As you may have picked up already from my Facebook page, I get a little excited over the local bi-annual horror festival that happens at The Riverside Drive-In. You would too, fellow horror geek, if you lived here. And this weekend is another "April Ghouls" horror marathon, now an annual event just like its late summer cousin, The Super Drive-In Monster-Rama. The Riverside was more crowded than I recall seeing it before, hopefully a good sign that we'll be getting more of these events in the future. I got to see inside the projection booth this time and check out the fantastic digital projector the Riverside acquired, right beside the classic 35mm projector. The April Ghouls festival incorporates both digital projections and standard film.
First up was "The Texas Chain Saw Massacre", something I've never seen at a drive-in before. I did see it once in a crowded theater, with the sound turned down so low that all I really heard was people chewing popcorn around me. But in my car, I was able to turn it up as loud as I wanted to, and the sound design is fantastic in the new 4k restoration. It's been a while since I've seen the movie, and I haven't watched it since Marilyn Burns passed away recently. I have to say its ability to shock and disturb can go undiminished, especially Marilyn's performance. She's absolutely feral in the final third of the film where she has to fight for her life, and the way she just throws herself into it is stunning. The first two murders, Pam and Kirk, also are chilling in the way they happen so suddenly, brutally, and seemingly out of nowhere. It always gives me the creeps the way Pam is sitting outside on the swing, completely unaware that inside the house her boyfriend is already dead. After being grabbed by Leatherface in that stunning shot where he picks her up from behind, she's hung on a meathook and must then watch this bizarre lunatic saw off his head and extremities with a chain saw. The final dehumanization she suffers is when she's apparently removed from the hook (off screen) and then stored in a freezer while still alive. The matter of fact way this all happens is one of the scariest things about the movie.
"The Evil Dead" is one that I've seen big screen before, although not during its original release in 1981. I like the first two films, don't really care for "Army of Darkness" (as in, I don't ever want to sit through it again in my life), but the first film still has a sense of cheapness and mystery about it that I love. It's not as jokey as the second one, and the fact that most of it is played with a straight face is what I love about it.
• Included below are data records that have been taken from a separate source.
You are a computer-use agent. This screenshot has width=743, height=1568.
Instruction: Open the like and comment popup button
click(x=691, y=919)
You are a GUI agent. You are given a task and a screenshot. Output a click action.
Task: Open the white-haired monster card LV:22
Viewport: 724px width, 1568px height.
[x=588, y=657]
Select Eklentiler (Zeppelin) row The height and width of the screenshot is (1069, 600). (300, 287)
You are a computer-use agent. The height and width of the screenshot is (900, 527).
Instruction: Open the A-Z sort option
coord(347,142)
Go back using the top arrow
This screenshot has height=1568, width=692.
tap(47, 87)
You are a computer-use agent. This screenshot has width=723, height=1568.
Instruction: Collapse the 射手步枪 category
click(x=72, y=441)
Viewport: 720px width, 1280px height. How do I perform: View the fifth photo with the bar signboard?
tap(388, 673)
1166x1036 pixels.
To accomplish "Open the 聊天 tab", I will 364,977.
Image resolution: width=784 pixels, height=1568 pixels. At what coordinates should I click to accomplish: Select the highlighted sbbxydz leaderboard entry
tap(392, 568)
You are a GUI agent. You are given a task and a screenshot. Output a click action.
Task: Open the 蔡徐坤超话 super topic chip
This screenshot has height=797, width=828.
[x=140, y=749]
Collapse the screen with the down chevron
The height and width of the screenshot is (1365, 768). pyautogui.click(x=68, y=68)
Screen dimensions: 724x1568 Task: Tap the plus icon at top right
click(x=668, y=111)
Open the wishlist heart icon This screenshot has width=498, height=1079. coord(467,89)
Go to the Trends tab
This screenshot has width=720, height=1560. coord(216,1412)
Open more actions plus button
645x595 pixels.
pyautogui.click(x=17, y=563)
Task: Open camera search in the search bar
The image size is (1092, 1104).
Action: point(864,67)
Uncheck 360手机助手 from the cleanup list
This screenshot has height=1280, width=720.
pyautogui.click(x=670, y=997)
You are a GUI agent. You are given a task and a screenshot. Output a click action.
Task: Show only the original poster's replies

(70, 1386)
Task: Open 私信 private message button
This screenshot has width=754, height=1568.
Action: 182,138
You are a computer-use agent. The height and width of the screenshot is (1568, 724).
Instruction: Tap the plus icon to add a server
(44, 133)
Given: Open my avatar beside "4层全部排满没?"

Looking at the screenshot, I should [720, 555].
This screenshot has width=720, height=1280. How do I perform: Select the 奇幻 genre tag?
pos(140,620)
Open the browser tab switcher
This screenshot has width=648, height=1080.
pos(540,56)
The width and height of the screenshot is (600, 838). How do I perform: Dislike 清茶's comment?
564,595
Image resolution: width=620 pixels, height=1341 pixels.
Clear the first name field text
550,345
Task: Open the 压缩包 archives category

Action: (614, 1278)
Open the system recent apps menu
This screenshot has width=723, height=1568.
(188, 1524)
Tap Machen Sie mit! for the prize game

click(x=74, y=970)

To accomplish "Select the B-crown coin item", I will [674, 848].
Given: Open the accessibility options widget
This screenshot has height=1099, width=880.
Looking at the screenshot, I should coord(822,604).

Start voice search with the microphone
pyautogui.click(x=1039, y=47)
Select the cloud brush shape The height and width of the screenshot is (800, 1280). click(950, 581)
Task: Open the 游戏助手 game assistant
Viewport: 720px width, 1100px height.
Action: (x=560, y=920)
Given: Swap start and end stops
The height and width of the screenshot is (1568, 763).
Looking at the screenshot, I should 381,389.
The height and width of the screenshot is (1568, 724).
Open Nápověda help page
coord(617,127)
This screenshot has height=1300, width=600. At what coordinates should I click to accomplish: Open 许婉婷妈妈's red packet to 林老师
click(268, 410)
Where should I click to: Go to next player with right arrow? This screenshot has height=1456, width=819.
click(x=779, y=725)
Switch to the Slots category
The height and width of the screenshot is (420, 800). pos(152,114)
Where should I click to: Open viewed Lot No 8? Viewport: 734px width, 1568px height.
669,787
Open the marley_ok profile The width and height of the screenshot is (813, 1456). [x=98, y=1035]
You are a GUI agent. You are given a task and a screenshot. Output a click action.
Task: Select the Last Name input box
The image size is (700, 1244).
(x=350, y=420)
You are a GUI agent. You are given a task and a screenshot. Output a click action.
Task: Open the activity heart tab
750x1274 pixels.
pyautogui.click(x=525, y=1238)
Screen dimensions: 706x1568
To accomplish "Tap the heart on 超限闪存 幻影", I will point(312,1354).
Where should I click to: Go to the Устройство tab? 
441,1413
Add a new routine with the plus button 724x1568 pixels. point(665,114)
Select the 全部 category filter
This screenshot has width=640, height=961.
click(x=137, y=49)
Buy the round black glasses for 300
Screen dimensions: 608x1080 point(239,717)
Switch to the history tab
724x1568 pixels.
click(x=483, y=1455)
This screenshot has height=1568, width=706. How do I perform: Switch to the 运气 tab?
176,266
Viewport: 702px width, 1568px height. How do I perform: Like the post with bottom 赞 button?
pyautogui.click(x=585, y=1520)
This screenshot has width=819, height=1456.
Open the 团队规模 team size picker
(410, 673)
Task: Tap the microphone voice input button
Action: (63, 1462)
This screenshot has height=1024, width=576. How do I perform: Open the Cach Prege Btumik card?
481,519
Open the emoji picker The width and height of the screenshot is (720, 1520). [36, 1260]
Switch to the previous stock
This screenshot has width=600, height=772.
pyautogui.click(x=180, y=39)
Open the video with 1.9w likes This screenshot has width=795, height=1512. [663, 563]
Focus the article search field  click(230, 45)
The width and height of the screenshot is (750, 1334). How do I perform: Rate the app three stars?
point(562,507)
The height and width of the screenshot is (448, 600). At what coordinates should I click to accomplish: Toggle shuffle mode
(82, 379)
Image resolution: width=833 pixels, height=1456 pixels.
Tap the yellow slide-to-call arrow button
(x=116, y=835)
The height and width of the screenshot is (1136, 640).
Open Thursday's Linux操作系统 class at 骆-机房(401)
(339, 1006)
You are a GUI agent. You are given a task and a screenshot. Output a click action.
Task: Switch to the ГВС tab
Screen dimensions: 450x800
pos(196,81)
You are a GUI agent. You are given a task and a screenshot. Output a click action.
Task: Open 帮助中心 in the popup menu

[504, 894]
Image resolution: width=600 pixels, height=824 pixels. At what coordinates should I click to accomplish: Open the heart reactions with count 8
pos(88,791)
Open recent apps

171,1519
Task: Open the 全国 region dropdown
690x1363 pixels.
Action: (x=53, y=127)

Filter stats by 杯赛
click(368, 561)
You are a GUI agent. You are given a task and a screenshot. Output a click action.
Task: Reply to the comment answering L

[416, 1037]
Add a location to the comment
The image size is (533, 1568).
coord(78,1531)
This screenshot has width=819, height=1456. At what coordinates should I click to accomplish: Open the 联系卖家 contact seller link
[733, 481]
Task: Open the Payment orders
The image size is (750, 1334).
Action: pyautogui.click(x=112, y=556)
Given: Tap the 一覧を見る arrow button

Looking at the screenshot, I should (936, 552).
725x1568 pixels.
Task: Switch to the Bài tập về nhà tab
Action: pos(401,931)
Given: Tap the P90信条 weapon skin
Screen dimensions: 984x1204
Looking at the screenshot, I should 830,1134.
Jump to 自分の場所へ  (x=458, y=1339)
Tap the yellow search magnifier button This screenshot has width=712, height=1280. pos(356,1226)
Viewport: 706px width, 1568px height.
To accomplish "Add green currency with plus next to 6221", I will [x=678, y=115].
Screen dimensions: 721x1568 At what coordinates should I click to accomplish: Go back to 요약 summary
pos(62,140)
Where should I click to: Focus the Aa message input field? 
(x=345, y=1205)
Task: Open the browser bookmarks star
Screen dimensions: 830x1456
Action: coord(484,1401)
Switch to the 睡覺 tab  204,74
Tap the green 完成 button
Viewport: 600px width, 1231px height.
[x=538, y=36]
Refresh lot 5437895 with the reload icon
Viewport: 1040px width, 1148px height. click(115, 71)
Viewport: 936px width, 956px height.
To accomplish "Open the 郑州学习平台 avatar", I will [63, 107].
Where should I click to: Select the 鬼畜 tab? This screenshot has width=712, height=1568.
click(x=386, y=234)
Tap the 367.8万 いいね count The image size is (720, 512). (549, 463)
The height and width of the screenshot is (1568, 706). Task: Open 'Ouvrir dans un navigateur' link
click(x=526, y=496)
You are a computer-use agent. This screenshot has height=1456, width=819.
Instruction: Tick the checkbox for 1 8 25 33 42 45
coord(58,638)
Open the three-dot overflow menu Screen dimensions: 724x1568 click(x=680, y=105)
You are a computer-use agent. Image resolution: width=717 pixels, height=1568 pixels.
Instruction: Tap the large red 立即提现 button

The fantastic possession and demon scenes are so inventive and cool, especially the stop motion faces when the demons themselves actually seem to manifest for a moment before disappearing at the end of the movie.
Third feature, "Night of the Demons", well....maybe the less said about it, the better. After the two trailblazers that came before it, this movie is clearly out of its league, instead seeming more like it's assembled from other parts of better movies. It has a playful self-awareness, as if it knows how silly it's being, but it never gets around to actually being scary. The casio keyboard soundtrack does not help, either. What it does have going for it is some fantastic makeup and set design, as well as a great performance by scream queen Linnea Quigley, who has some trouble with her lipstick in this movie.
And speaking of derivative, Lamberto Bava's "Demons" capped off the evening in a spectacular way. Another big screen first for me, "Demons" has long been a personal favorite of mine. Although it clearly takes its concept from "The Evil Dead", it goes for the gold with a nearly unending series of mutilations: scalpings, lynchings, stabbings, throat gougings, all sorts of mayhem are all featured front and center in this movie, and are clearly the only reason it exists. The almost total lack of plot and plausible characters actually helps the movie rather than hurting it, since any kind of attempt to tell a more elaborate story here would have derailed it. "Demons" is a purely visual and visceral experience, and if you give any thought to just how ridiculous it all really is, then you're thinking about it way too much.
So that was the Friday lineup for the 2015 April Ghouls Drive-in Monster-Rama, four fantastic drive-in movies from a bygone era. Well, actually only the first two were probably true drive-in movies, since home video was already taking over the market by the time "Night of the Demons" and "Demons" rolled along, but they all play very well late at night on a big screen in a dark field.